That sounds like lyrics for the Beastie Boys (or similar), LOL.
Anyway, I ran some numbers today, which gave some surprising results.
I created a standard scene, then test rendered it on 1 core, 2 cores, and 4 cores (via crops with 12% overlap). I've found 12% overlap is required due to the GI inconsistencies.
Here are the results:
1 Core:
core 1 time: 161 seconds
total time: 161 seconds
absolute time: 161 seconds
2 Core:
core 1 time: 92 seconds
core 2 time: 94 seconds
total time: 186 seconds
absolute time: 94 seconds (longest of the 2)
4 Core:
core 1 time: 55 seconds
core 2 time: 58 seconds
core 3 time: 54 seconds
core 4 time: 54 seconds
total time: 221 seconds
absolute time: 58 seconds (longest of the 4)
So 4 cores does still win with an absolute time of 58 seconds. And 1 core loses with an absolute time of 161 seconds.
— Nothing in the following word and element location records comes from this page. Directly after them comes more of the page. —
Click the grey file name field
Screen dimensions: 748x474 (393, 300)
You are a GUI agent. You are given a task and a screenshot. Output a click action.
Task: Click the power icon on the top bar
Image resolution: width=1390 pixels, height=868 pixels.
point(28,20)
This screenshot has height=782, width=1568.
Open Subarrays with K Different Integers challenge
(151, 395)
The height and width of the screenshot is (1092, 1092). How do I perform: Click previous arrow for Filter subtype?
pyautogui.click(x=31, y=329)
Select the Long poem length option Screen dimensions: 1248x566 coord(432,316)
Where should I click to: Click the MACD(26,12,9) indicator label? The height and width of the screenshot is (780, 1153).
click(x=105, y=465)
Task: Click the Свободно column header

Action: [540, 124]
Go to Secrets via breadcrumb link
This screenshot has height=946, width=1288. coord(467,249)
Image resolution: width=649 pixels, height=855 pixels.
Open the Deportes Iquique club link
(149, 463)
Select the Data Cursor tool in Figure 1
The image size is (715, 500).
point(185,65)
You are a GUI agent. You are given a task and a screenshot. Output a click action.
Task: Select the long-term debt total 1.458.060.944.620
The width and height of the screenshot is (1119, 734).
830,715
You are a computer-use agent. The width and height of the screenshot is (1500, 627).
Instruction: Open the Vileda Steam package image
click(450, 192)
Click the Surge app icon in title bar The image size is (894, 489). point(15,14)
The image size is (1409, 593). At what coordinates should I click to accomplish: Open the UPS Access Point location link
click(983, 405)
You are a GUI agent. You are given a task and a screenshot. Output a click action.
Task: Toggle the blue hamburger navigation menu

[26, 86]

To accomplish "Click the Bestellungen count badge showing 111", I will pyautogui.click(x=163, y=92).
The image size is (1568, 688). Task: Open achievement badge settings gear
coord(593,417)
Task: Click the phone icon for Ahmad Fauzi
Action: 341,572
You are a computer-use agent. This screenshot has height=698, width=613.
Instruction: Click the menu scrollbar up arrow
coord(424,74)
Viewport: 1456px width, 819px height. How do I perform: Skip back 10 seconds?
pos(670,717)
But the interesting stuff is this: 1 core beats them all when it comes to total time! It was 161 seconds vs 186 seconds for 2 core and 221 seconds for 4 cores. I think this has to do with the inefficiency of using multiple instances, as well as having to overlap the images (which creates 6% and 24% of rendundant render space). So rendering with 4 cores via the workaround is just a novelty at this point, and is very inefficient.
So I can't wait until true multicore functionality arrives. It should scale nearly linearly. So 161 seconds would scale to just over 40 seconds. And we won't have to deal with the GI inconsistencies.